■ PROMPT ■
Wherever a line holds the word "agent", copy that line from the data.

(Screenshot grounding data)

*** Begin section ***

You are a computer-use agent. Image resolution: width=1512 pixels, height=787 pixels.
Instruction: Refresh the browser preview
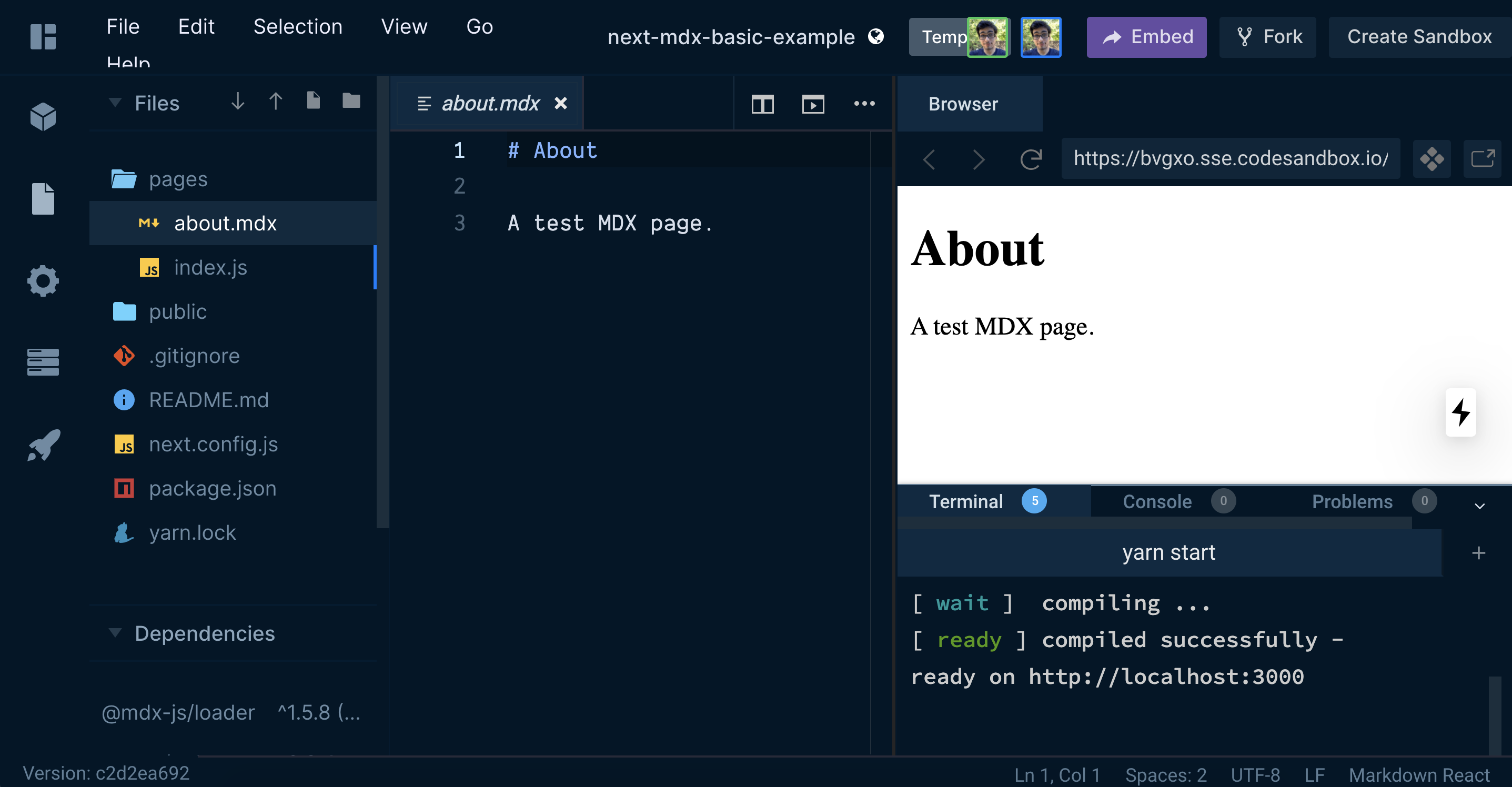coord(1031,159)
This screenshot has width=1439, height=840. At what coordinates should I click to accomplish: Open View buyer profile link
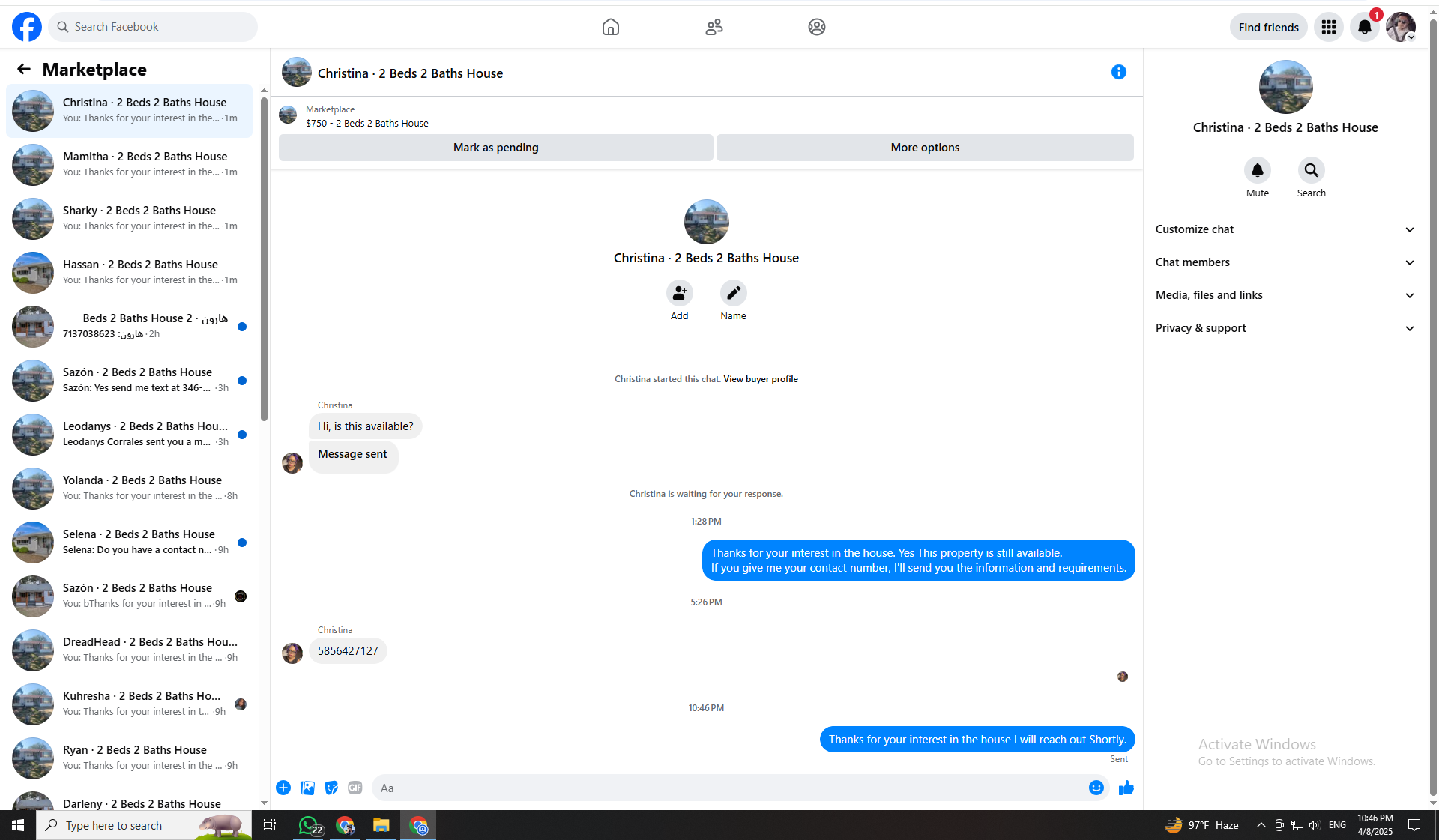[x=760, y=379]
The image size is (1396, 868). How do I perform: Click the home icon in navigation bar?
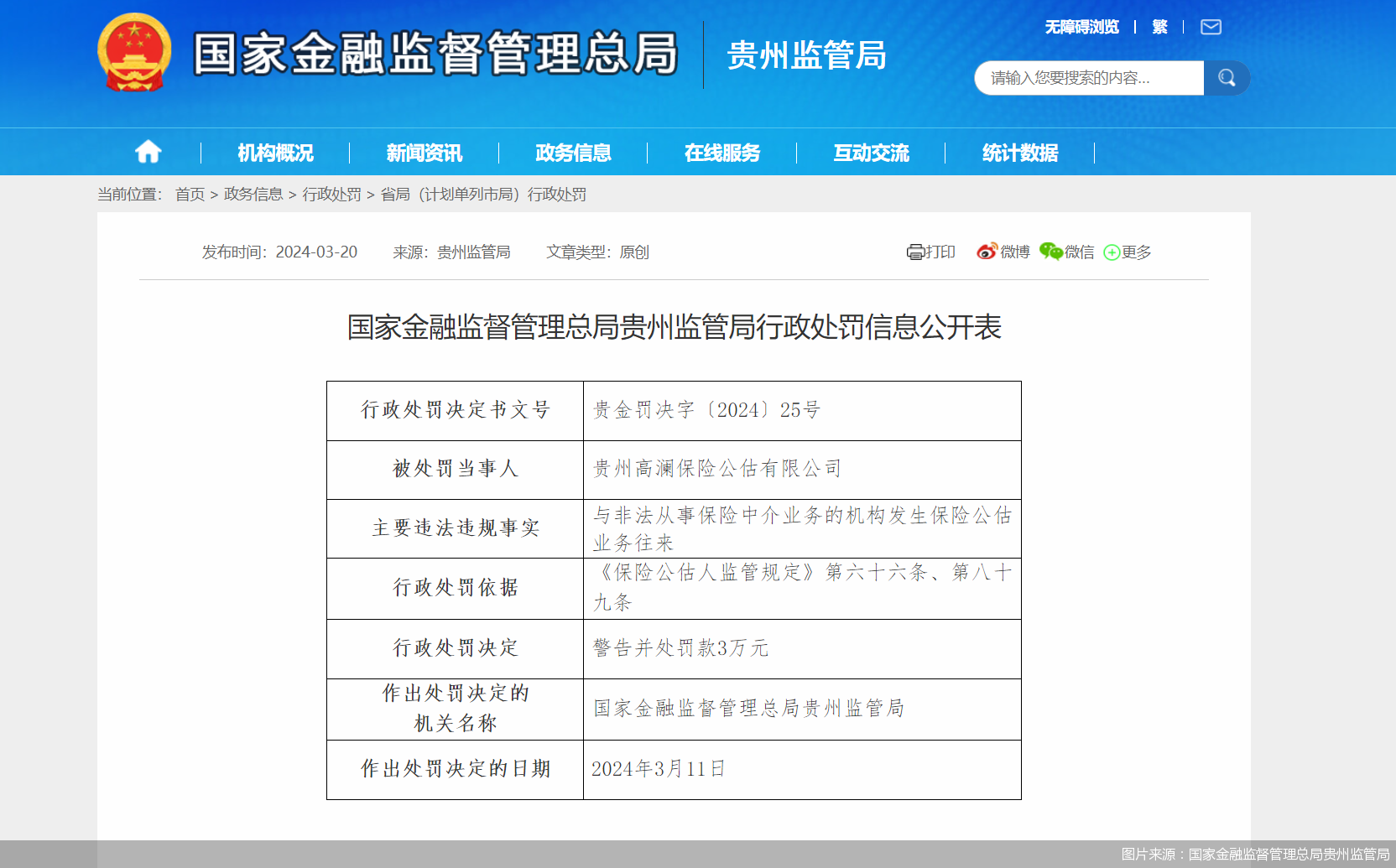[148, 152]
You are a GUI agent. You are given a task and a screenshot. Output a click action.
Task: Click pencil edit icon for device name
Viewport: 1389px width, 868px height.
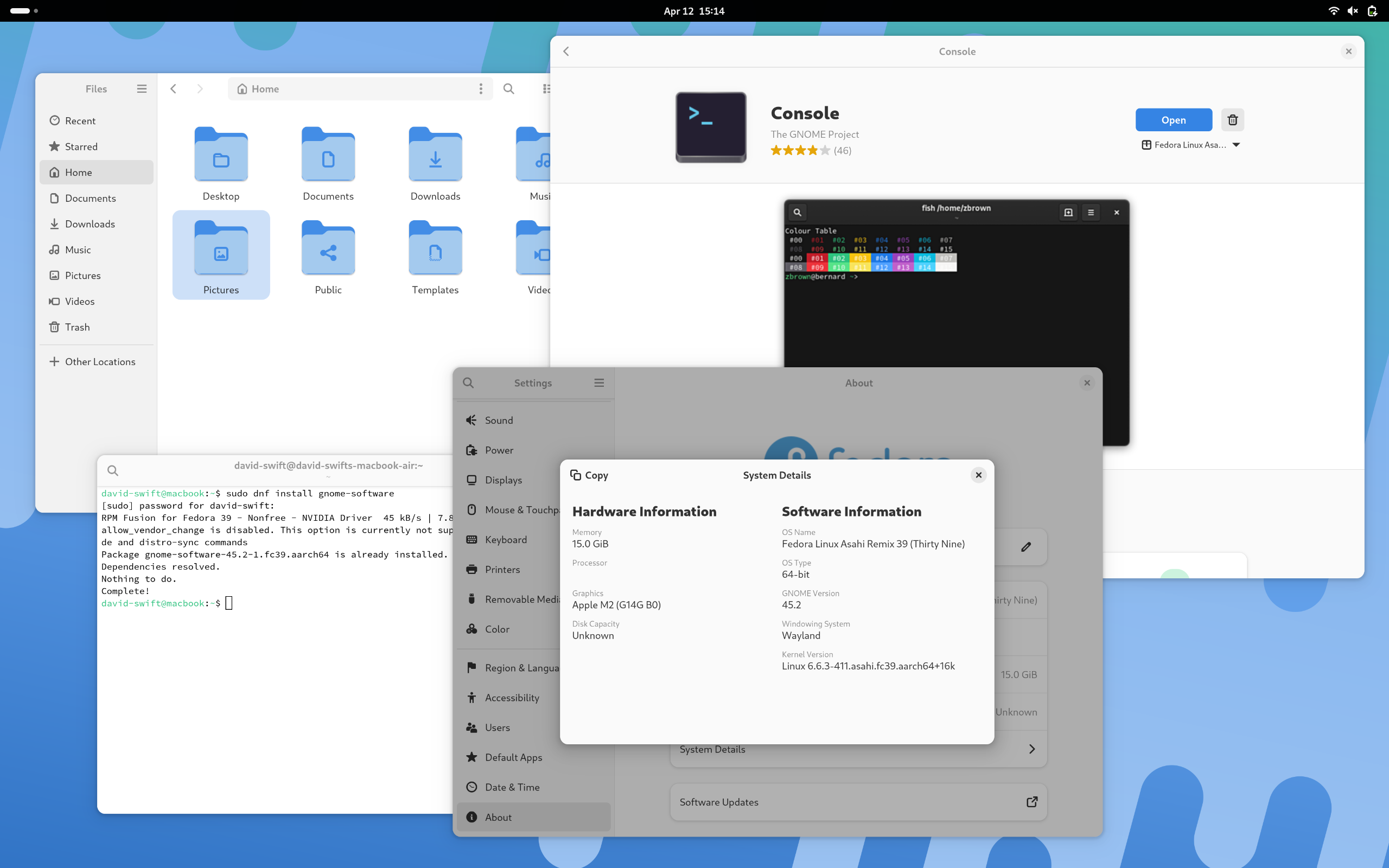1026,547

*** End section ***

■ SOLVED PROBLEM ■
You are a computer-use agent. Image resolution: width=1512 pixels, height=787 pixels.
You are a GUI agent. You are given a task and a screenshot. Output a click action.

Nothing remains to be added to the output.